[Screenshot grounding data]
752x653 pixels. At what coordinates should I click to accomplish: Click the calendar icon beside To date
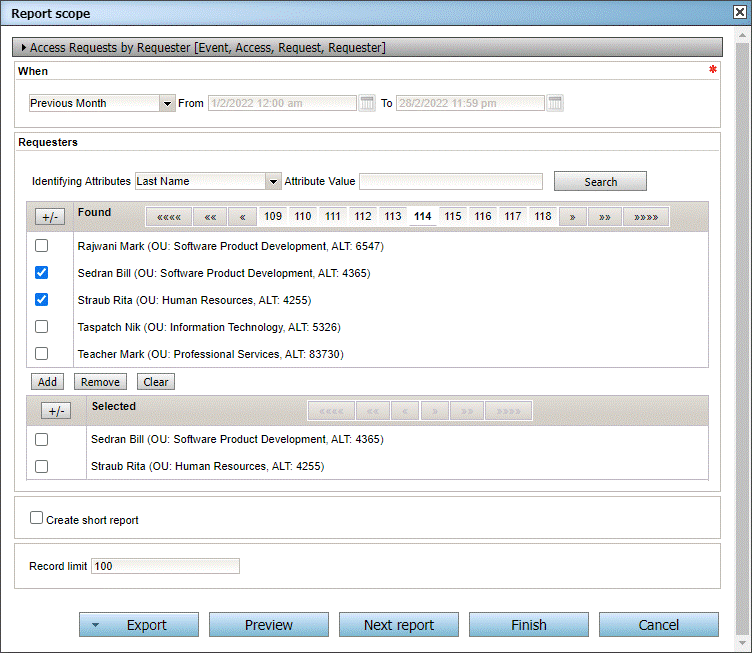(x=555, y=103)
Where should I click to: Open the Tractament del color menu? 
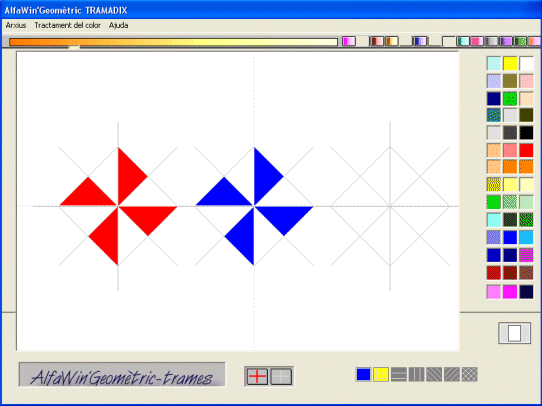[x=67, y=25]
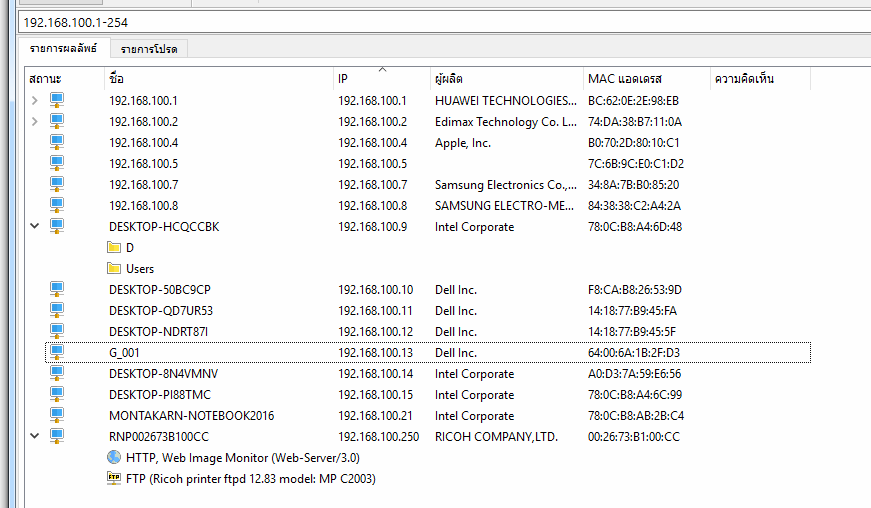Select the รายการผลลัพธ์ tab
The image size is (871, 508).
(63, 48)
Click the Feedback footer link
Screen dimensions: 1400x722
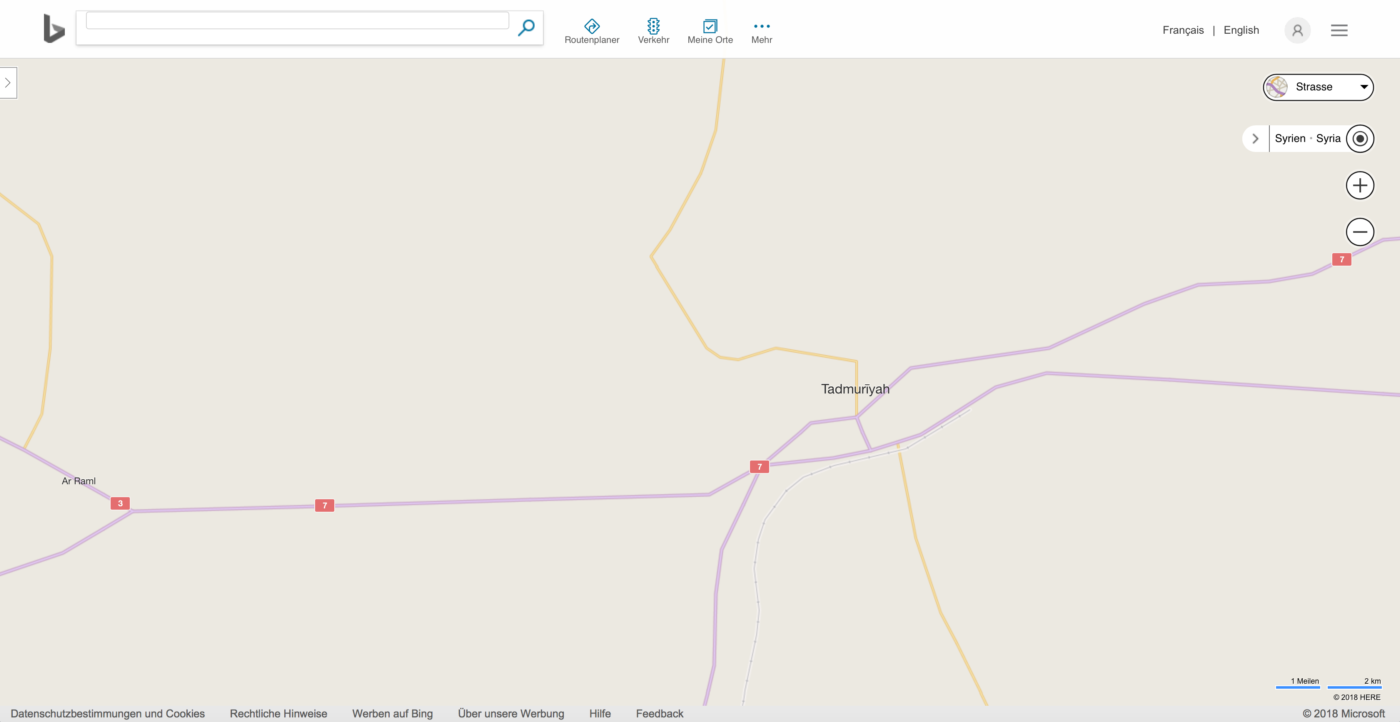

• [Task requirements] Word for word, restate the lines from the one containing "Where should I" through the end of the entries. Do not include pictures.

• [Written answer]
Where should I click to: Open the Tractament del color menu? 
[x=67, y=25]
Select the รายการผลลัพธ์ tab
The image size is (871, 508).
(63, 48)
Click the Feedback footer link
Screen dimensions: 1400x722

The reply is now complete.